TEILE DER ÜBUNG:
a) Zähle alle Albumtitel auf, die im Musikbeitrag genannt werden.
b) Auf welchem Label erscheint laut dem Musikbeitrag das Album „Visions“?
c) Wiederhole den Musikbeitrag wortgetreu von „3.) Midnight-Oil-Sänger Peter“ bis einschließlich „zur inneren Einkehr.“.

──────── AUSGANGSDOKUMENT ────────

Die musikalischen Highlights aus dem März 2024

Der März dieses Jahres war voller schöner Musik-Neuveröffentlichungen. Wir haben in diesem Beitrag fünf der interessantesten herausgepickt. Und zwar:

1.) Norah Jones: Die Tochter von Sitar-Koryphäe Ravi Shankar veröffentlicht mit „Visions“ ein illustres Cross-Over-Album auf dem renommierten Label Blue Note.

2.) Mit Marry Waterson & Adrian Crowly treffen sich eine formidable britische Sängerin und ein patenter irischer Singer-Songwriter im folkigen Album „Cuckoo Storm“.

3.) Midnight-Oil-Sänger Peter Garrett ölt mit „The True North“ herrlich die Down-Under-Indie-Rock-Szene.

4.) Oisin Leech fährt mit feinen Irish-Folk-Songs hinaus auf die tief schillernde „Cold Sea“ – ein chilliger Ausflug zur inneren Einkehr.

──────── GEZEIGTES MATERIAL ────────

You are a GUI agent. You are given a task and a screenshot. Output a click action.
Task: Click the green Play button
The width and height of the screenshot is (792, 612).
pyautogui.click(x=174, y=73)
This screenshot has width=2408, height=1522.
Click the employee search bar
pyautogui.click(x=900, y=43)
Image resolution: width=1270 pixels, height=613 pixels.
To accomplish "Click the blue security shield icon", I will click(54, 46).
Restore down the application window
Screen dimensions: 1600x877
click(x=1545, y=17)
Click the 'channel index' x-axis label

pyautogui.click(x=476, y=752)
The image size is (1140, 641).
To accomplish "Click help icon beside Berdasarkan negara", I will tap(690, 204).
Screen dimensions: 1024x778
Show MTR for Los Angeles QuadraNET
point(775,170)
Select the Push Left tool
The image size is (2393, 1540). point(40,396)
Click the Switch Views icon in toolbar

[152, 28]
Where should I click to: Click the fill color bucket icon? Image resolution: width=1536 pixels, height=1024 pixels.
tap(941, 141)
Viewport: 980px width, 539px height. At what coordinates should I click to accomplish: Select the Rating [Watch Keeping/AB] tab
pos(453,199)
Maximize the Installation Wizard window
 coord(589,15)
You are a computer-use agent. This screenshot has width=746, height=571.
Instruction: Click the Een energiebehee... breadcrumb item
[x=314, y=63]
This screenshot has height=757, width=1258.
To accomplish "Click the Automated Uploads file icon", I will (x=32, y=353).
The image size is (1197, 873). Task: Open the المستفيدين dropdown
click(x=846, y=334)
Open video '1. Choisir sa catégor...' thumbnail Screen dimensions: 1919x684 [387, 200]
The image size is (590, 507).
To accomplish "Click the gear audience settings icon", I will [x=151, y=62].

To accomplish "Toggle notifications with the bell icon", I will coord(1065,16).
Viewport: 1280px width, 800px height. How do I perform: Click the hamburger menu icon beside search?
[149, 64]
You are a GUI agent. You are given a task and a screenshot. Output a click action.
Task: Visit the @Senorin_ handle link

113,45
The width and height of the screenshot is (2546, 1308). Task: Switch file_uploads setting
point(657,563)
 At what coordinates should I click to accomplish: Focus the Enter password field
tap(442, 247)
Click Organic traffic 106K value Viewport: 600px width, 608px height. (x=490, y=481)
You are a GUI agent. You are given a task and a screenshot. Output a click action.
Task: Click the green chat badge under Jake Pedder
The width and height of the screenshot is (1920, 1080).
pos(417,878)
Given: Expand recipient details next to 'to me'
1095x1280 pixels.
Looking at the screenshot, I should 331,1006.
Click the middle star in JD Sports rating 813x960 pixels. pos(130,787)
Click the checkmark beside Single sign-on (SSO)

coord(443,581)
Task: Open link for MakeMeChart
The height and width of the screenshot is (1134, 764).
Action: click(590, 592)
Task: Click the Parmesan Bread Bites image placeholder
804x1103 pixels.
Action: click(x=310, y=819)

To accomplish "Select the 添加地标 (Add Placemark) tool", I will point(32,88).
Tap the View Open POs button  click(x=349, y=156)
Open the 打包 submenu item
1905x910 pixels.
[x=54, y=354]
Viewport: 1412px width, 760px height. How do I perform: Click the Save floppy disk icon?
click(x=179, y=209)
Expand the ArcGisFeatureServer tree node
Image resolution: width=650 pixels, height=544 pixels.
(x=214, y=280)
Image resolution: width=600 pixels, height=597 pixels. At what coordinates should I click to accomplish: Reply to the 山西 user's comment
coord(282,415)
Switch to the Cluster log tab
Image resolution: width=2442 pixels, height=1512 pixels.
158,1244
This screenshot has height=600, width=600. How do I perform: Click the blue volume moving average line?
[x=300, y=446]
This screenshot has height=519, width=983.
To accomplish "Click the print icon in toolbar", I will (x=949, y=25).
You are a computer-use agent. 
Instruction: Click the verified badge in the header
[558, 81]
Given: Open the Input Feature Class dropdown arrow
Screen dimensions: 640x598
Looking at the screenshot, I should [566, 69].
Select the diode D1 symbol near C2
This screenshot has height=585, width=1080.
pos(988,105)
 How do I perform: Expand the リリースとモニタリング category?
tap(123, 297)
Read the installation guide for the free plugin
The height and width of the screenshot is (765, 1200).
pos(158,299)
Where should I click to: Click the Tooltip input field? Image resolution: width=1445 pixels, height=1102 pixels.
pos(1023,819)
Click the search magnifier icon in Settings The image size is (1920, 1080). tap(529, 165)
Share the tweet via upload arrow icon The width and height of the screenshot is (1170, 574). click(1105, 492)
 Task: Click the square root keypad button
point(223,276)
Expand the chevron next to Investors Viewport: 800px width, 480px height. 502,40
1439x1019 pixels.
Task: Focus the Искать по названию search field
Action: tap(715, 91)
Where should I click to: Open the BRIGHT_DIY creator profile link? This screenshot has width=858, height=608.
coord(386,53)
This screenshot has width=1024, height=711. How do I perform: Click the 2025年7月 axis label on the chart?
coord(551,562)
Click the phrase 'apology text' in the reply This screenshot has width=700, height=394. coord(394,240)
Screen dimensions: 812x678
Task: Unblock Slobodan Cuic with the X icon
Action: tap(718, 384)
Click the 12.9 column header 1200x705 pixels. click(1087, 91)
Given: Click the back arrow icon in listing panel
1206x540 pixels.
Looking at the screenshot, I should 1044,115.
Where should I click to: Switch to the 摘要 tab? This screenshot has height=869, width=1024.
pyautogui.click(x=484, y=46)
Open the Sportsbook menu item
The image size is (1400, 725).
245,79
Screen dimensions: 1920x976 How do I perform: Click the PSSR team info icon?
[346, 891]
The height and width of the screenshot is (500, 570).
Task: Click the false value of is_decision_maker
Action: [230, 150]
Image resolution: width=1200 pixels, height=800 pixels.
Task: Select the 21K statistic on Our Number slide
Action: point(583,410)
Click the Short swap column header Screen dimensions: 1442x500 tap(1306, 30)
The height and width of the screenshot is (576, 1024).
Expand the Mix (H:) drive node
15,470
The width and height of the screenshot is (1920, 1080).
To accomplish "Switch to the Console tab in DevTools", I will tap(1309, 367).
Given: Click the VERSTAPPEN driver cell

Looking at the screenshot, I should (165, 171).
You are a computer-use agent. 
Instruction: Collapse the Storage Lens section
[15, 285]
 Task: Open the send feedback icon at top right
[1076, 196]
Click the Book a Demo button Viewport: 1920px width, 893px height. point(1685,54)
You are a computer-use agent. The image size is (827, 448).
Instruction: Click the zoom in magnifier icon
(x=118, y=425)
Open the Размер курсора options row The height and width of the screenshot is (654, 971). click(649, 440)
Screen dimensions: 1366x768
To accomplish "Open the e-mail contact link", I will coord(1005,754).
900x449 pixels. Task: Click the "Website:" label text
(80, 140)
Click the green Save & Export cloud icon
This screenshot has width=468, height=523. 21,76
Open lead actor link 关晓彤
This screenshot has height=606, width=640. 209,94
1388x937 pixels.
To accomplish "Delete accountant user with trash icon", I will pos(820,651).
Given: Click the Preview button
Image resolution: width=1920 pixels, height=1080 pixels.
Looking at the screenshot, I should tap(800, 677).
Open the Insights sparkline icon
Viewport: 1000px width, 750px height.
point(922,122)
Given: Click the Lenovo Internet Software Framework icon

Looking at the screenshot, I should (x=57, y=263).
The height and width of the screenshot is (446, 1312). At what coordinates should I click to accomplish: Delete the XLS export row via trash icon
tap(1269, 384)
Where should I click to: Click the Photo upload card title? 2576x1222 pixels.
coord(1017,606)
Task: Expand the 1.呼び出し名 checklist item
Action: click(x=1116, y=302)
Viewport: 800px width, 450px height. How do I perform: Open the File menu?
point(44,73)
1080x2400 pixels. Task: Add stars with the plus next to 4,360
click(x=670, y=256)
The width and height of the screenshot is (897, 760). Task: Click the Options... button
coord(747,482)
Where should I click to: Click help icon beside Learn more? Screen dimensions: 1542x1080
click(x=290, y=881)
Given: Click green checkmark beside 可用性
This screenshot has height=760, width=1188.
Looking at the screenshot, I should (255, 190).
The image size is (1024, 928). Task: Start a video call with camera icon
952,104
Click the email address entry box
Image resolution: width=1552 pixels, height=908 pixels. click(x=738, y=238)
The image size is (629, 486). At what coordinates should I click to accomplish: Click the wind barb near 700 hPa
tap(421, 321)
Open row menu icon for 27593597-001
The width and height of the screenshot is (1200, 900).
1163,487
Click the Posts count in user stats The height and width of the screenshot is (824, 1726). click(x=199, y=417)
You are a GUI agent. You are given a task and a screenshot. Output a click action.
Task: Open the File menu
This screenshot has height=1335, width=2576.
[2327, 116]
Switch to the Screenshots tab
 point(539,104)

────────

ANTWORTEN JE AUFGABE:
a) „Visions“, „Cuckoo Storm“, „The True North“, „Cold Sea“

b) Auf dem Label Blue Note.

c)
3.) Midnight-Oil-Sänger Peter Garrett ölt mit „The True North“ herrlich die Down-Under-Indie-Rock-Szene.

4.) Oisin Leech fährt mit feinen Irish-Folk-Songs hinaus auf die tief schillernde „Cold Sea“ – ein chilliger Ausflug zur inneren Einkehr.